**Task directions**. Write out every line of the entries below verbatim, leaving out the pictures.

**Material to process**.
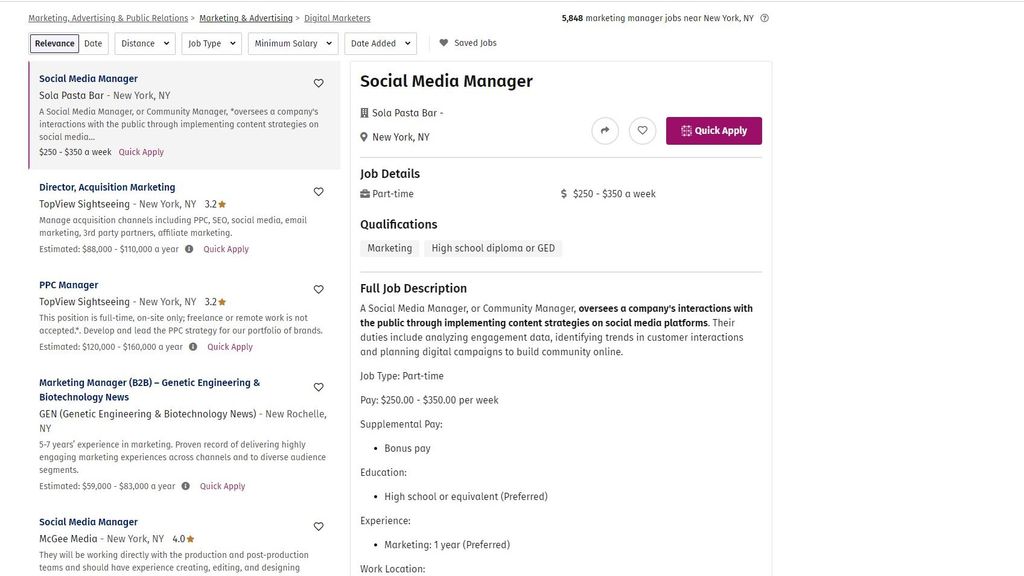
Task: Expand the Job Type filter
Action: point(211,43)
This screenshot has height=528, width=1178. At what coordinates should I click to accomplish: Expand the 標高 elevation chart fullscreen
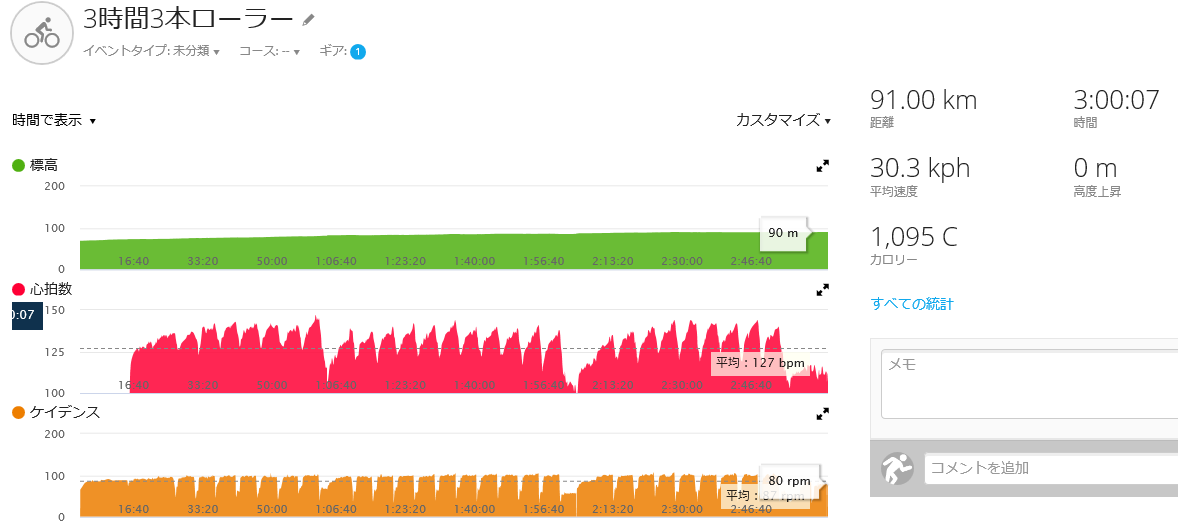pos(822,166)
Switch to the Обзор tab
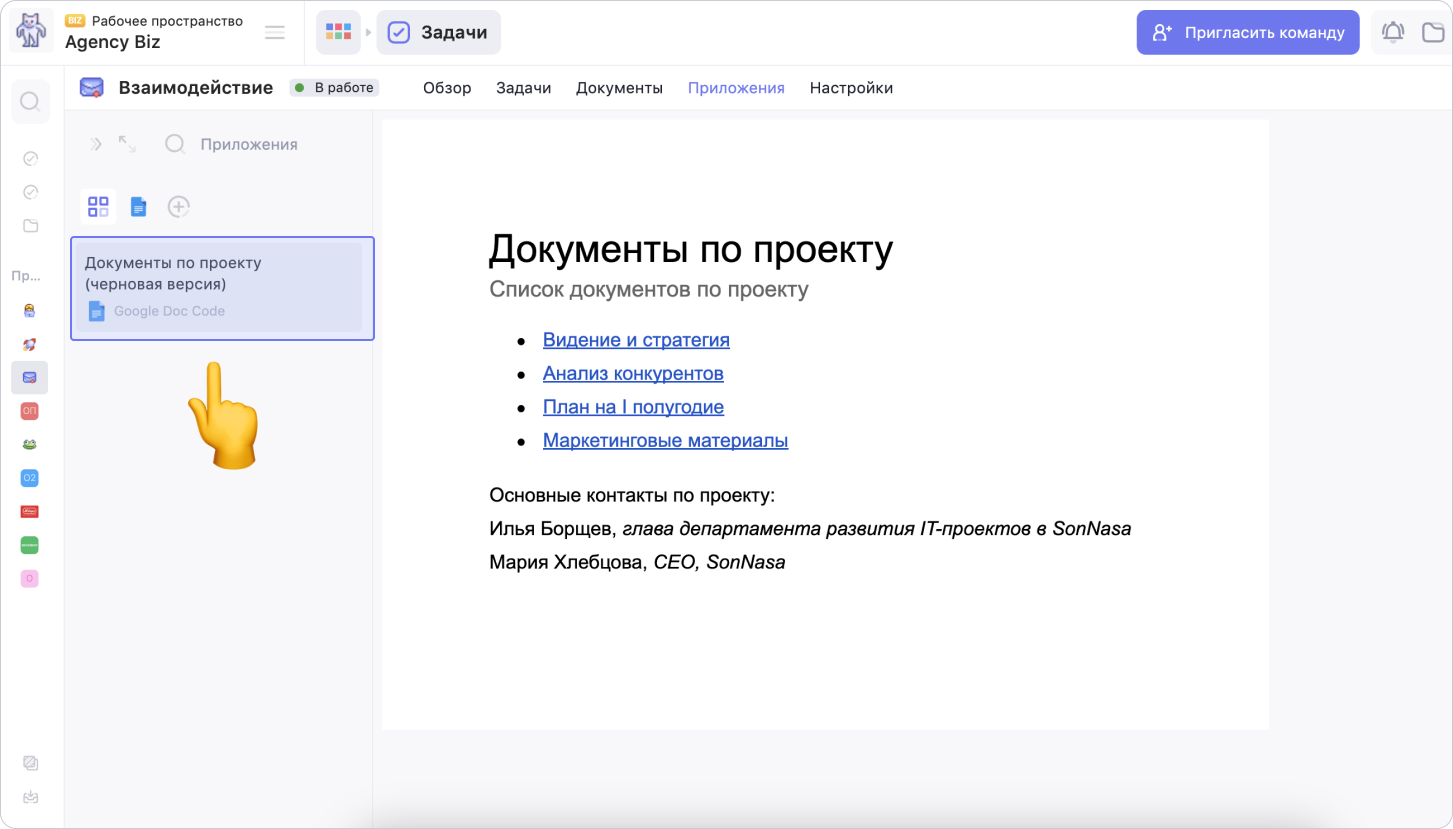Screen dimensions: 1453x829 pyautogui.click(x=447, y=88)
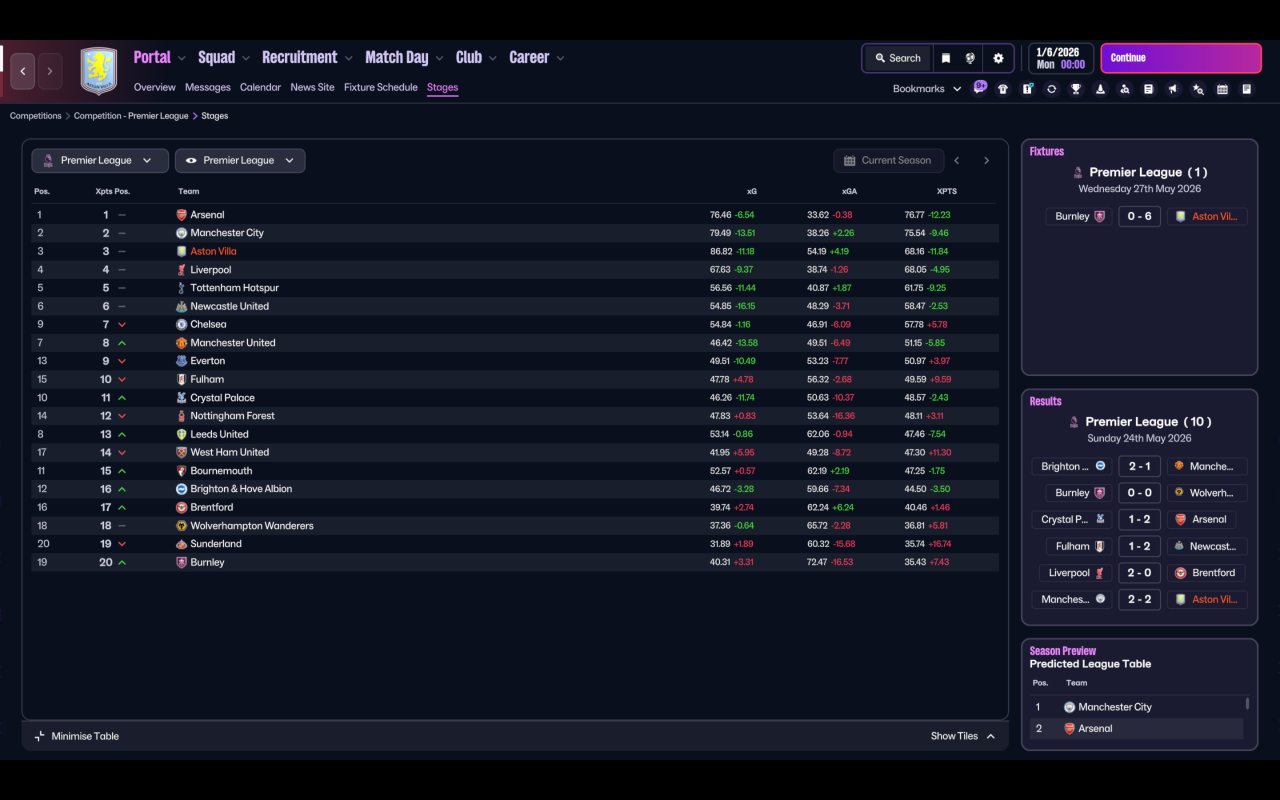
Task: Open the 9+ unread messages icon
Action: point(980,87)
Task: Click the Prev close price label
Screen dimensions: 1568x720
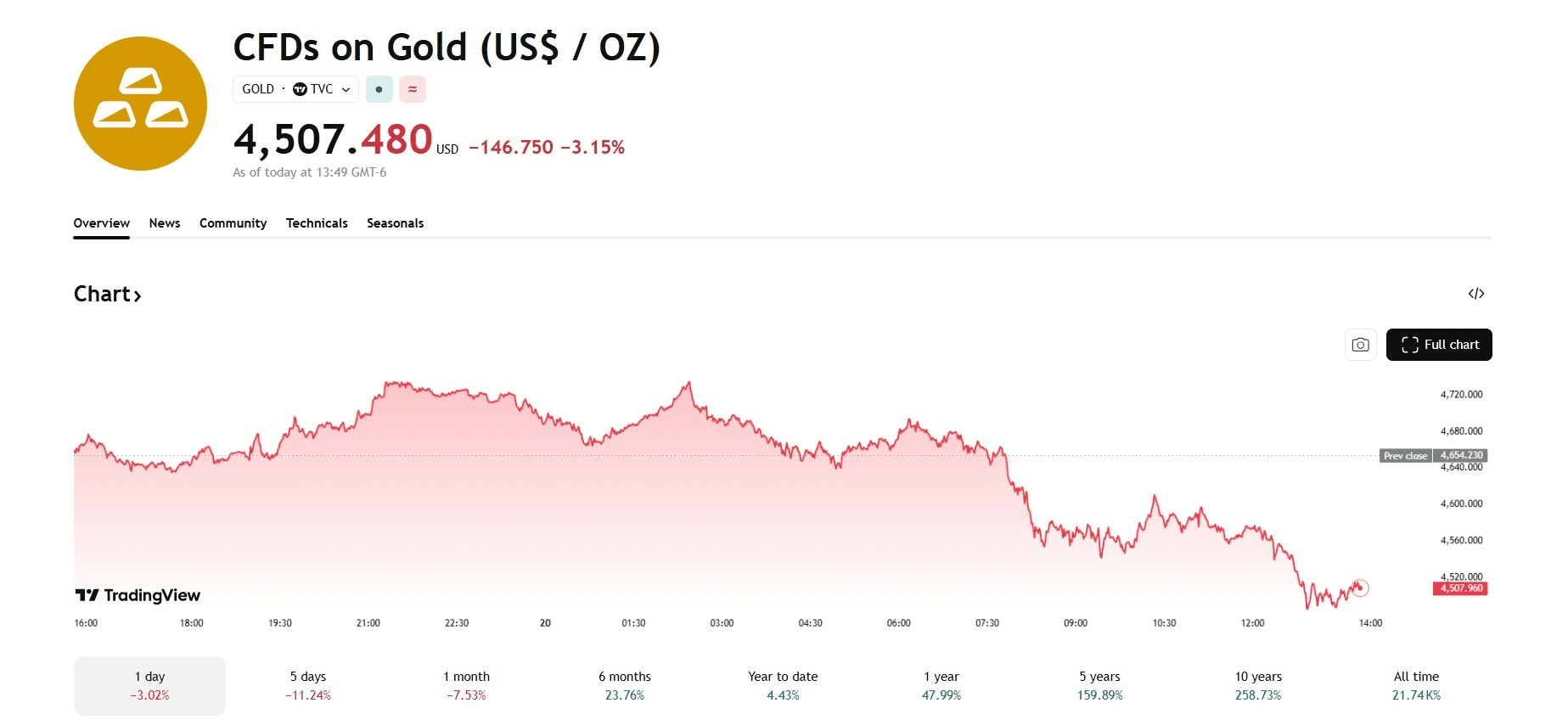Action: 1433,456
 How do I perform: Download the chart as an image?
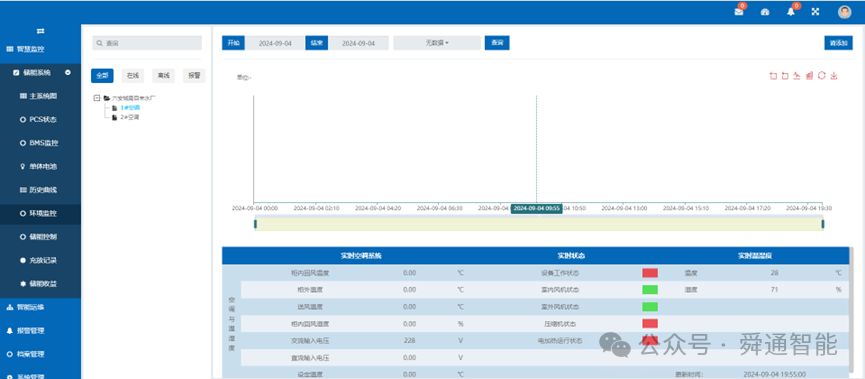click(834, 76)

**Full output**.
Task: Expand the Job Type filter
Action: point(211,43)
This screenshot has height=528, width=1178. At what coordinates should I click to accomplish: Expand the 標高 elevation chart fullscreen
pos(822,166)
Switch to the Обзор tab
Screen dimensions: 1453x829 pyautogui.click(x=447, y=88)
Task: Open the 9+ unread messages icon
Action: point(980,87)
Task: Click the Prev close price label
Screen dimensions: 1568x720
Action: 1433,456
 How do I perform: Download the chart as an image?
click(834, 76)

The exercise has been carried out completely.